Indica se ciascuna affermazione concorda con la scheda sul «pattino labile», rispondendo sì o no e citando le parole decisive del testo. 1. Il muro di appoggio figura tra i materiali obbligatori. 2. All'inizio i due partner si sdraiano supini a 1,5 metri di distanza. 3. La posizione dà diritto a 12 CFU.

• ESTRATTO DEL DOCUMENTO

···

Il pattino labile
La posizione dell’Ingegnere
PRELIMINARIi: Posizione adatta a chi punta alla medaglia olimpica. Servono buona forma fisica e massima cautela. Si metterà alla prova anche la fiducia della coppia.
CREDITI RICONOSCIUTI: 12 CFU
DURATA STMATA: 10 minuti
PROPEDEUTICITA':
- Scienza delle costruzioni
- Basi di ginnastica artistica
MATERIALE:
- Tatami (pavimento in gomma)
- Muro di appoggio (opzionale)
SOLLECITAZIONI:
- Boh, praticamente tutto il corpo (sono una Dottorossa, non un medico!)
SVOLGIMENTO:
- Lui e Lei si devono disporre a 1,5 metri di distanza uno di fianco all’altra, sdraiati supini.
- Sollevano gambe e fondoschiena e si ritrovano ad eseguire una mezza verticale l’uno parallela all’altra.
- Devono far convergere le gambe e le aree oggetto dell’amplesso piegandosi di lato fino ad agganciarsi ed ad avvinghiarsi con le gambe. La posizione così assunta ricorda due pattini paralleli che, ruotando, si incontrano e sembrano formare un arco.
- Volutamente la posizione contiene l’aggettivo “labile” per ricordare la possibilità di uno “sgancio” e di un relativo “collasso” della struttura, quindi attenzione.
CONSIGLI:
Le prime volte utilizzate un muro su cui appoggiarsi per eseguire la posizione e calibrare distanze e resistenza necessaria.

···

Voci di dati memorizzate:
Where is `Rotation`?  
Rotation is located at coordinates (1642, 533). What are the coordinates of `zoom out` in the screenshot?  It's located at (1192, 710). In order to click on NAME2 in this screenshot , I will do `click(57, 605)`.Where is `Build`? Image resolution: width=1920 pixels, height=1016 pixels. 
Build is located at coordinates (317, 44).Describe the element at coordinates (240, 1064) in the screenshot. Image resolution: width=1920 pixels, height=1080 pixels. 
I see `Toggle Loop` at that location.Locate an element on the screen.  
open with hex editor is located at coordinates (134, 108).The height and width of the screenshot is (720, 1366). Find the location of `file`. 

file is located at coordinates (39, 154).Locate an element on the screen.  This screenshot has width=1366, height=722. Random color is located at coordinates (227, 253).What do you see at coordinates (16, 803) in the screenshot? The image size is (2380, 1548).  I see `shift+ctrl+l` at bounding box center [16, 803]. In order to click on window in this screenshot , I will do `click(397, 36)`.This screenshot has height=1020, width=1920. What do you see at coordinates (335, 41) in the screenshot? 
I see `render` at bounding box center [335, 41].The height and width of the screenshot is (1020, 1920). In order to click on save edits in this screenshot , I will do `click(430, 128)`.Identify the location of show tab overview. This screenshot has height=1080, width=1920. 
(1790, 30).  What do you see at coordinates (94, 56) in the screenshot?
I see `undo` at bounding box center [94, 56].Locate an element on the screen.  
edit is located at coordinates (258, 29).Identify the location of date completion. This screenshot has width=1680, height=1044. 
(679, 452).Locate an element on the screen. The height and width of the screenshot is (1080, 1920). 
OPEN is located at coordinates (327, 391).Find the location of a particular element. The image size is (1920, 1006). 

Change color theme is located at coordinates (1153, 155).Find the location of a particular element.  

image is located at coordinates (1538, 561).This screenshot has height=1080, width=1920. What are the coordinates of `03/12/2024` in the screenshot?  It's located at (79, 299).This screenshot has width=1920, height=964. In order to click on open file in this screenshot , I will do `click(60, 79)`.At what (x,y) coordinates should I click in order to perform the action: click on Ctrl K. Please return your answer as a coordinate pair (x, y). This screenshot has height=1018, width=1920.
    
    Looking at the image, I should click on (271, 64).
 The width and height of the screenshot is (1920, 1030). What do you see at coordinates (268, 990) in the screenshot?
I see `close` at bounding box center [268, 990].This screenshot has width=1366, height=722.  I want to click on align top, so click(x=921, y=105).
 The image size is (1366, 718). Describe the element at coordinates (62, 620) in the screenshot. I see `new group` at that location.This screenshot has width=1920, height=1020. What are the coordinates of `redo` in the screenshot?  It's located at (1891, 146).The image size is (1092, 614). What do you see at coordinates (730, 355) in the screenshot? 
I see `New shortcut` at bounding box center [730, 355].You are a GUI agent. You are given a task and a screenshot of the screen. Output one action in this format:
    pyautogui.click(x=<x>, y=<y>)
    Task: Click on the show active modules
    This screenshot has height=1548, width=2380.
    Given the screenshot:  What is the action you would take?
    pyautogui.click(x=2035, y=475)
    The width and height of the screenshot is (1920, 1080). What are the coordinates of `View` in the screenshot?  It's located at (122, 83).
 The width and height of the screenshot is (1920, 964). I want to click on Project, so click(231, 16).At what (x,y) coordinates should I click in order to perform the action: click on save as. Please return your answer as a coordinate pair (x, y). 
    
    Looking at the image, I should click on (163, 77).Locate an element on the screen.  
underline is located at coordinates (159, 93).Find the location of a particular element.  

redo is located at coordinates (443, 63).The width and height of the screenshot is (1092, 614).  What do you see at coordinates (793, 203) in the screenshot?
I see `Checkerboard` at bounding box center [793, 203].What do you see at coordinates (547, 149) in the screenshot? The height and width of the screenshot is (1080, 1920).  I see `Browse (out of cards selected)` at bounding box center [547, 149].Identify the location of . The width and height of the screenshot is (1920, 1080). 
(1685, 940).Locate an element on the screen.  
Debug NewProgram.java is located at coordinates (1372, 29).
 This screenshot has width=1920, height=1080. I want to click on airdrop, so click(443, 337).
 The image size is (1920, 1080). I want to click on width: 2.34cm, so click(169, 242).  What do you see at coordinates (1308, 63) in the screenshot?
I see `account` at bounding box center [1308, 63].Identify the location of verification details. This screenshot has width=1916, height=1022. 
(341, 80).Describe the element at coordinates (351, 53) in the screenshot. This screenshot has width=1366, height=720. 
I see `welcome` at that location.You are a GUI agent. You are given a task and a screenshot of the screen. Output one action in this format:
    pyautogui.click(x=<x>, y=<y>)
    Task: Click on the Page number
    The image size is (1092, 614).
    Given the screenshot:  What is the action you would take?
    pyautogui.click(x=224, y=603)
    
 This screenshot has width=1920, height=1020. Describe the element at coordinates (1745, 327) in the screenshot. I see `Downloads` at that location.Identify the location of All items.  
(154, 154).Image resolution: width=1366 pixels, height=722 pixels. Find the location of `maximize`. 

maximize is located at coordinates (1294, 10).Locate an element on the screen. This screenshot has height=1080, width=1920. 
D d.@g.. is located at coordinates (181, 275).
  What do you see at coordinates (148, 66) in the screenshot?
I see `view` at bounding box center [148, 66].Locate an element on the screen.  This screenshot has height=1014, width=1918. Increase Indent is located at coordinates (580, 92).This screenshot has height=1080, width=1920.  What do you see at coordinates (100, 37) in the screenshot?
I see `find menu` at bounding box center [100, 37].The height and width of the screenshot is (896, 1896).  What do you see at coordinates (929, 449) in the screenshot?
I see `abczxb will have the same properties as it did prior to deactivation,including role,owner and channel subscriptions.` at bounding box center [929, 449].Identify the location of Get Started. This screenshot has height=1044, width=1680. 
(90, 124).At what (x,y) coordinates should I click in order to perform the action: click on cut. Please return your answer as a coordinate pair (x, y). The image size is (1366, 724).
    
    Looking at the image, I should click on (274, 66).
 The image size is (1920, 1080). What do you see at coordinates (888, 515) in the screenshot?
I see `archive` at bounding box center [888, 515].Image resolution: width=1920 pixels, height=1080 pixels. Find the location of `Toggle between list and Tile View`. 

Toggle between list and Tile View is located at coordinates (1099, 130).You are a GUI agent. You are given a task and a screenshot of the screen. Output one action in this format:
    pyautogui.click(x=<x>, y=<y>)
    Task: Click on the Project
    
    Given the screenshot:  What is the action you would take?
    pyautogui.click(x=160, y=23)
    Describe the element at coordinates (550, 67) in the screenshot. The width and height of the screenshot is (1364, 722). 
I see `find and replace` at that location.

···

• SOLUZIONE
1. No: «Muro di appoggio (opzionale)».
2. Sì: «Lui e Lei si devono disporre a 1,5 metri di distanza uno di fianco all’altra, sdraiati supini.»
3. Sì: «CREDITI RICONOSCIUTI: 12 CFU».